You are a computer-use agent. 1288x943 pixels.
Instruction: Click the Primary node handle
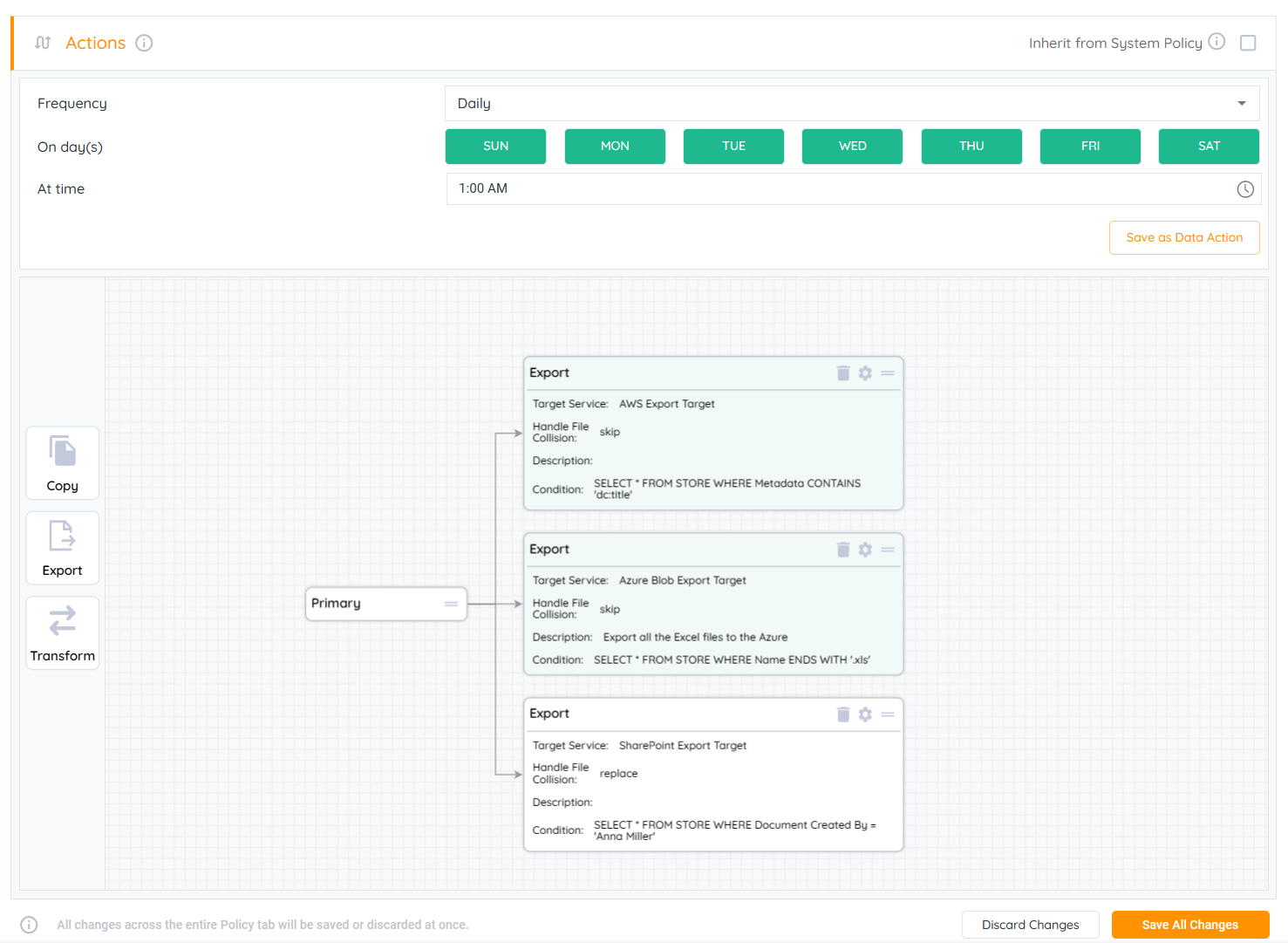tap(451, 604)
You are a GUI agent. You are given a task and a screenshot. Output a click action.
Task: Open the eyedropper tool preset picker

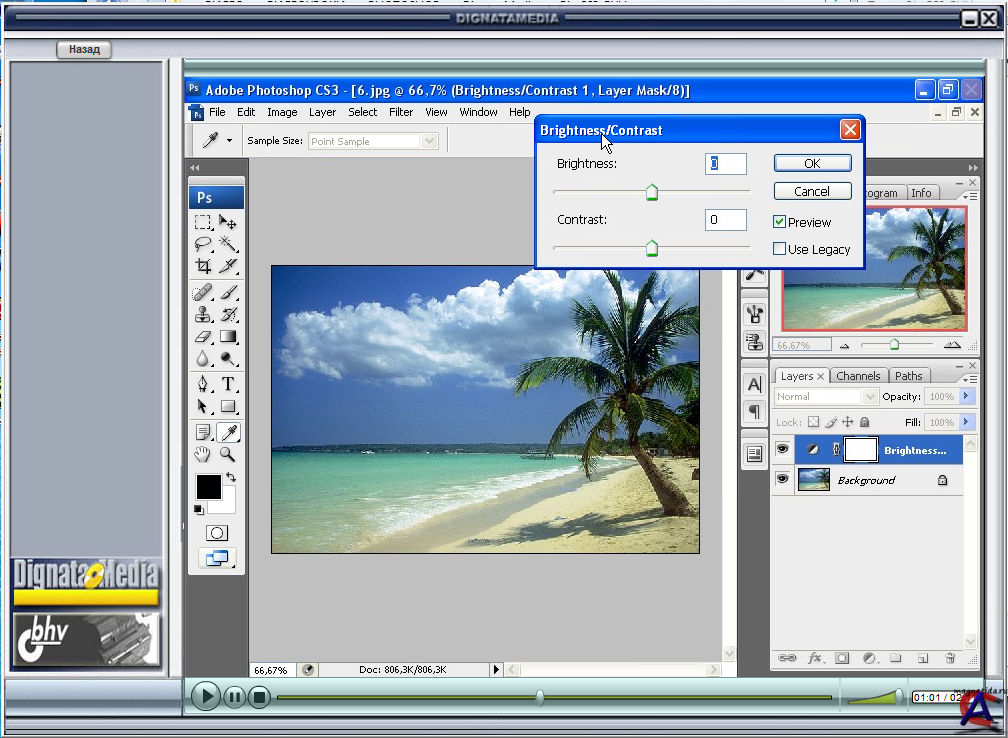pyautogui.click(x=229, y=141)
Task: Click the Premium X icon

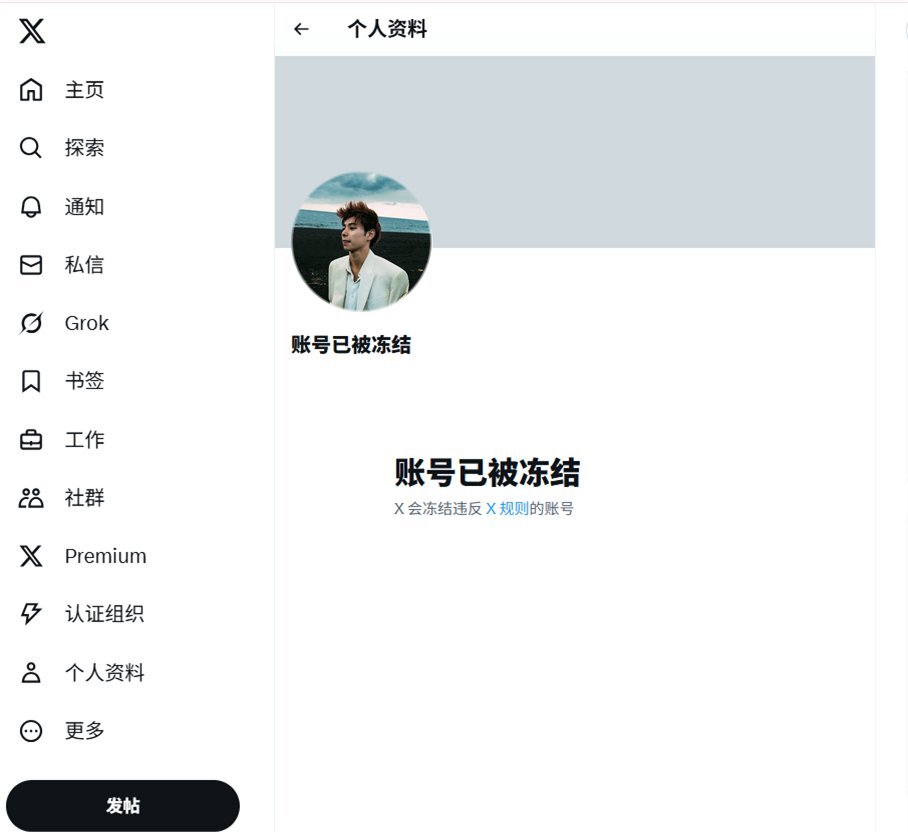Action: coord(31,556)
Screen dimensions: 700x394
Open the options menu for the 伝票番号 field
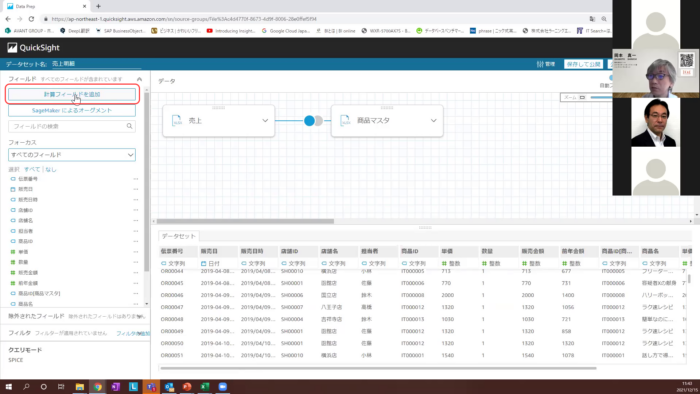coord(136,179)
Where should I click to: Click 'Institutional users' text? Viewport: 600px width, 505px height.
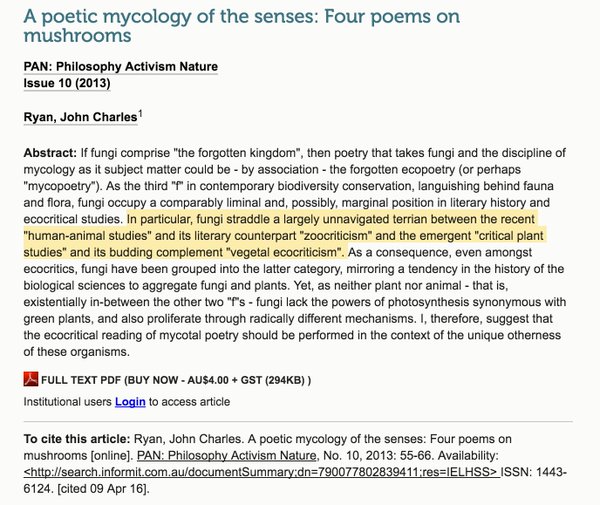click(x=67, y=402)
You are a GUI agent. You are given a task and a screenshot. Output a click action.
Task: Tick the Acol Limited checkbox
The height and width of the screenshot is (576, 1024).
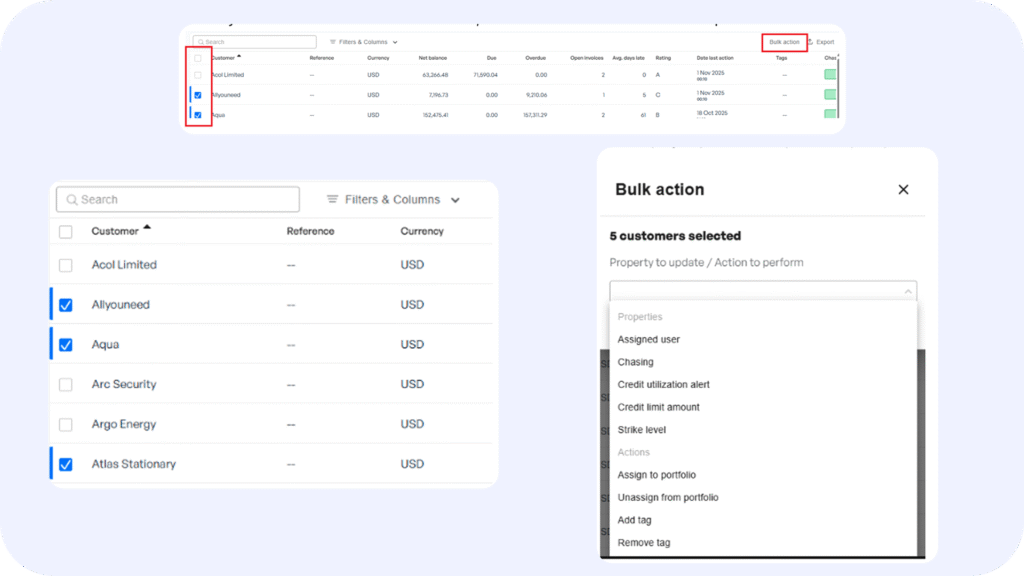[66, 265]
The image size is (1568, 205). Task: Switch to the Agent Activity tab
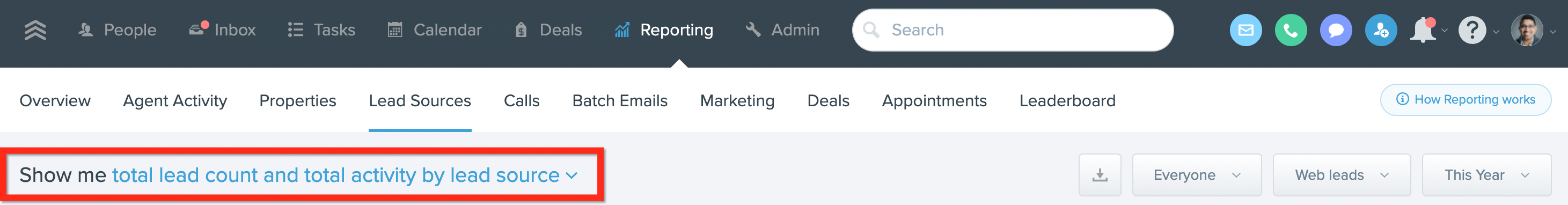coord(175,100)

◆ ◆ ◆

## What you need to do
Would you retype all the lines shown above, exactly as written and without any picture?

## Exercise response
You are a computer-use agent. 1288x943 pixels.
Instruction: Click the Primary node handle
tap(451, 604)
You are a GUI agent. You are given a task and a screenshot. Output a click action.
Task: Open the eyedropper tool preset picker

pyautogui.click(x=229, y=141)
Task: Click the Premium X icon

Action: coord(31,556)
Screen dimensions: 700x394
Open the options menu for the 伝票番号 field
coord(136,179)
Where should I click to: Click 'Institutional users' text? Viewport: 600px width, 505px height.
click(x=67, y=402)
You are a GUI agent. You are given a task and a screenshot. Output a click action.
Task: Tick the Acol Limited checkbox
The height and width of the screenshot is (576, 1024).
[66, 265]
The image size is (1568, 205). Task: Switch to the Agent Activity tab
coord(175,100)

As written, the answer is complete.